━━━━━ EXCERPT PROVIDED ━━━━━

Brittany Jones

Class of 2024: Brittany Jones

A love of learning – particularly reading and writing – led Brittany to a career teaching high school English Language Arts. She is graduating with her M.T. in English Education.

Laura Hoxworth

It was Brittany Jones’s own high school English teacher who helped her see that her passion for reading and writing could inspire others through teaching. She graduates in May with her Master of Teaching in English Education and will begin a career teaching high school English in the fall.  

Q: What inspired you to choose a career in education?

It’s not a particularly unique origin story, but a teacher inspired me to teach. I’d had, admittedly, other plans for my future; then, my high school English teacher changed my mind. Recognizing my passion for reading and writing—the joy I found in language and analysis and words and sound—he began softly suggesting that I could be a great teacher, and he eventually convinced me to student-teach with him during my senior year of high school. I had always loved learning. Working alongside him, I came to understand how teaching could be another form of learning: a profession in which I could co-create solutions, ideas, and epiphanies in partnership with my students. As I continued to pursue opportunities related to education and teaching during and beyond my undergraduate education, I also came to feel passionately about the potential for English Language Arts classrooms to explore the role that reading and writing play in matters related to social justice and societal change.

Q: Why did you choose the UVA School of Education & Human Development?

Before applying to UVA, I’d been living in the DC area for about seven years and had known I wanted to find a university not too far away that would provide a powerful academic base from which I could launch my teaching career. I was drawn to what I understood was a rigorous M.T. program that would give me not just the teaching certificate, but the skills and experience I needed to truly be successful in the classroom. It certainly didn’t hurt that moving to Charlottesville meant I’d be closer to the Shenandoah mountains!

Q: What is the most significant thing that has shaped your time here?

━━━━━ RECORDED INFORMATION ━━━━━

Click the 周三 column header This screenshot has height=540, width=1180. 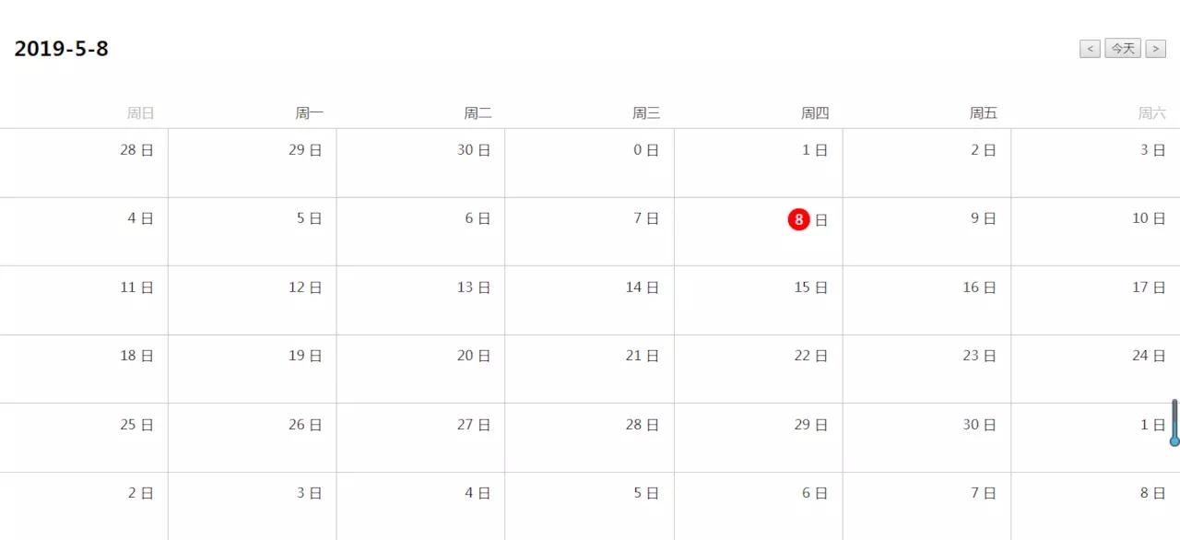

━━━━━

▸ **WORK TO COMPLETE**
**A.** In the profile of Brittany Jones, how long had she lived in the DC area before applying to UVA?
**B.** Reproduce the part of the Brittany Jones profile that opens with the words containing "A love of learning" and closes with "in English Education.", swapping "high school" for "middle school".

▸ **TASK-BY-TASK ANSWERS**
**A.** About seven years.

**B.**
A love of learning – particularly reading and writing – led Brittany to a career teaching middle school English Language Arts. She is graduating with her M.T. in English Education.